■ **Collected data**
○ ○ ○ ○ ○ ○ ○

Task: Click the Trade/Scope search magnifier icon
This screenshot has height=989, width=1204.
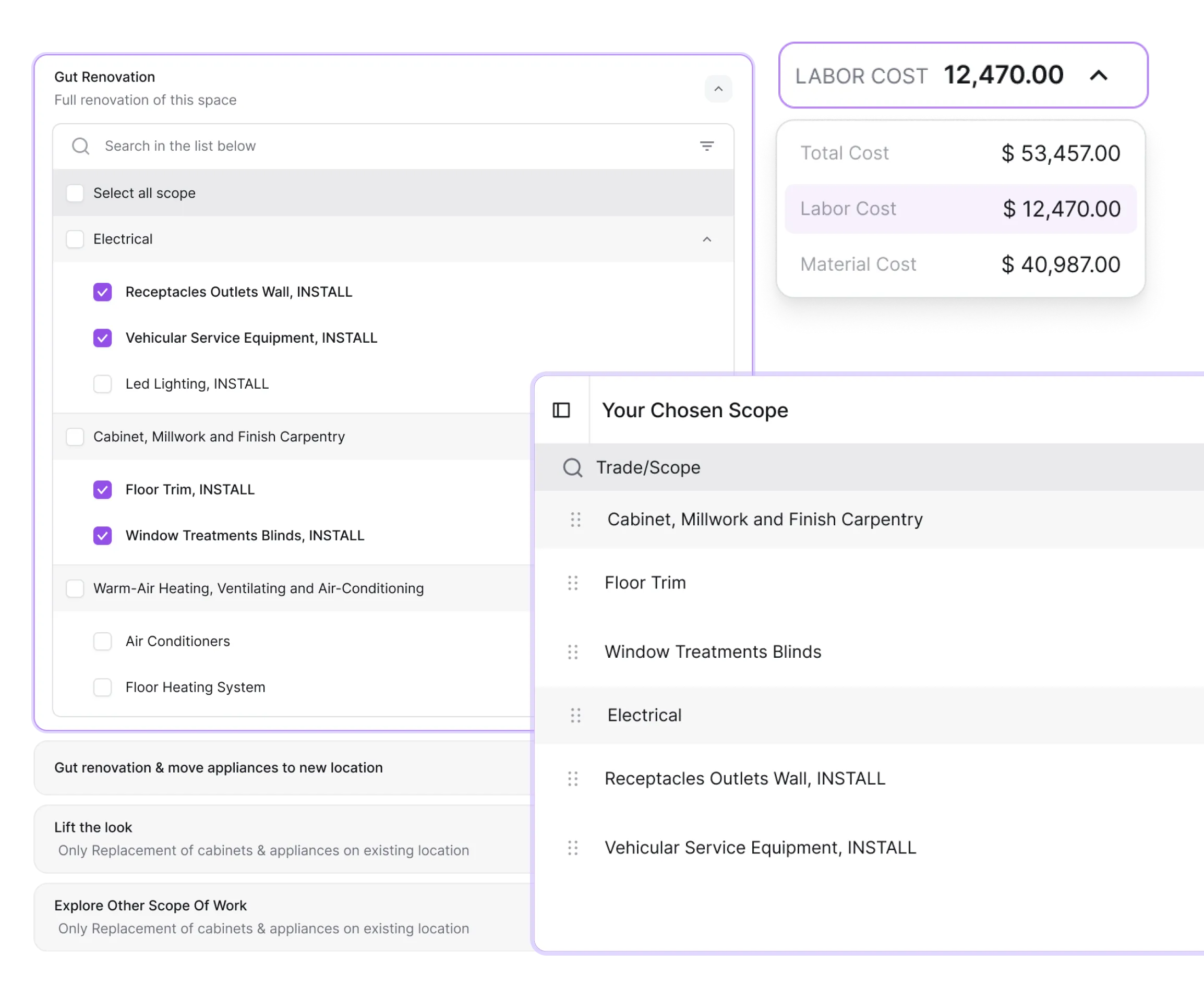Action: pos(573,468)
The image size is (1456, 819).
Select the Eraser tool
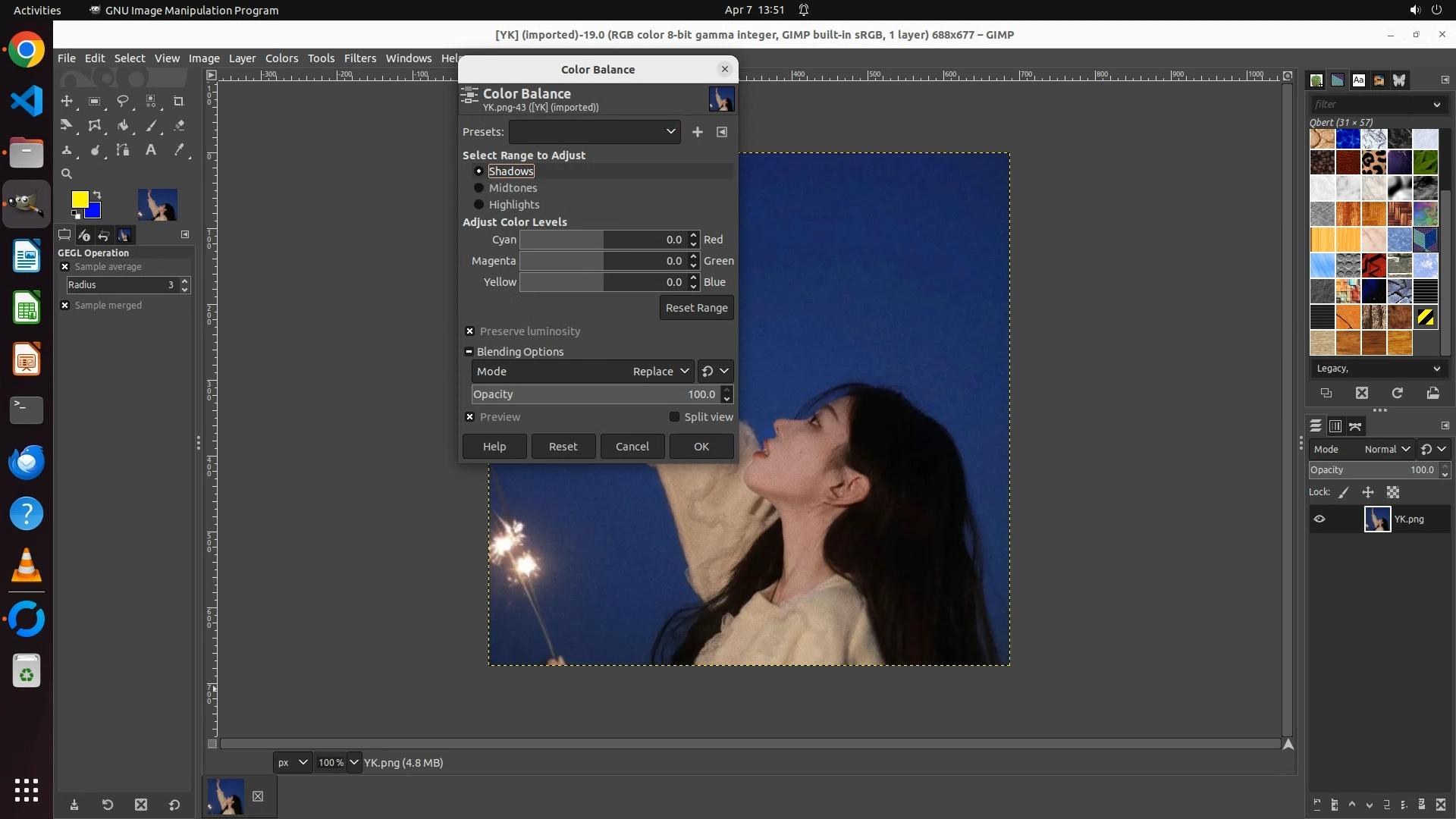tap(179, 126)
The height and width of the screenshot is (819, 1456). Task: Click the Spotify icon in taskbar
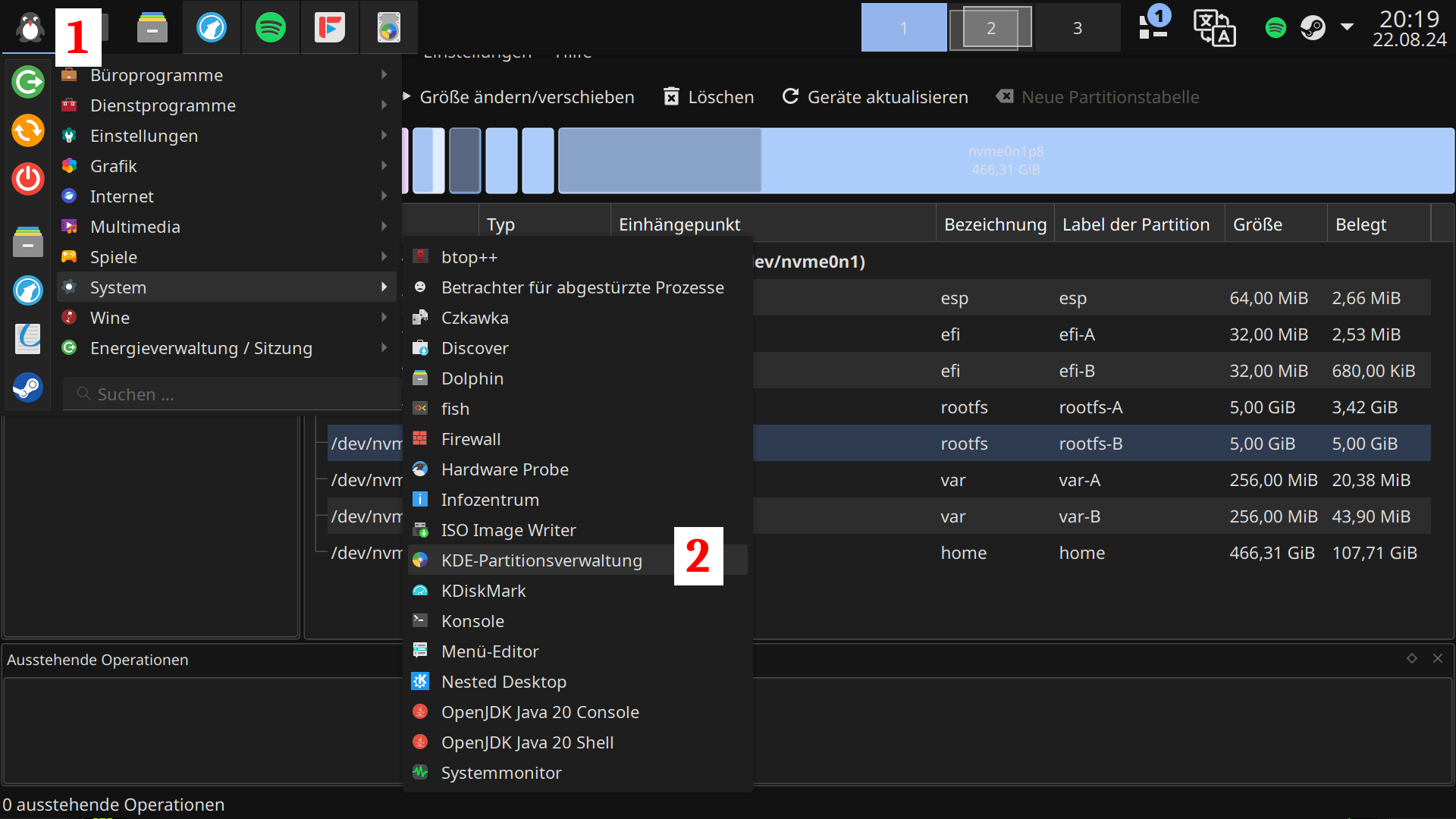(x=271, y=28)
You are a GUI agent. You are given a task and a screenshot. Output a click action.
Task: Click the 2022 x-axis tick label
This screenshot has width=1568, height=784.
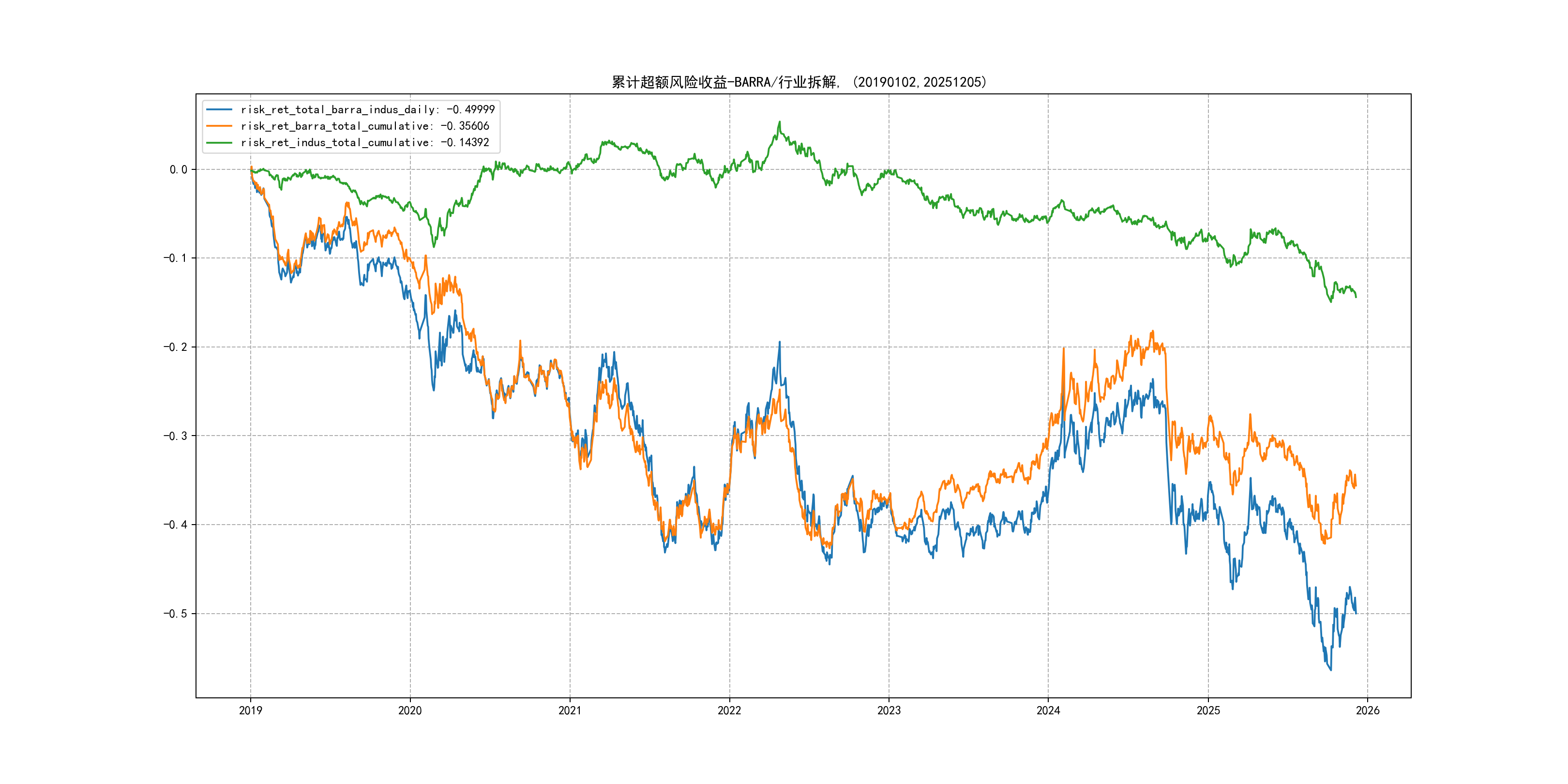coord(729,710)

○ ○ ○ ○ ○ ○ ○

■ **ASSIGNMENT**
The copy should start at the line that contains "Task: Click the 2022 x-axis tick label", end at the last line of the entries above, and match each line exactly, with pictures dropped.

■ **ANSWER FOR THIS EXERCISE**
Task: Click the 2022 x-axis tick label
This screenshot has width=1568, height=784.
coord(729,710)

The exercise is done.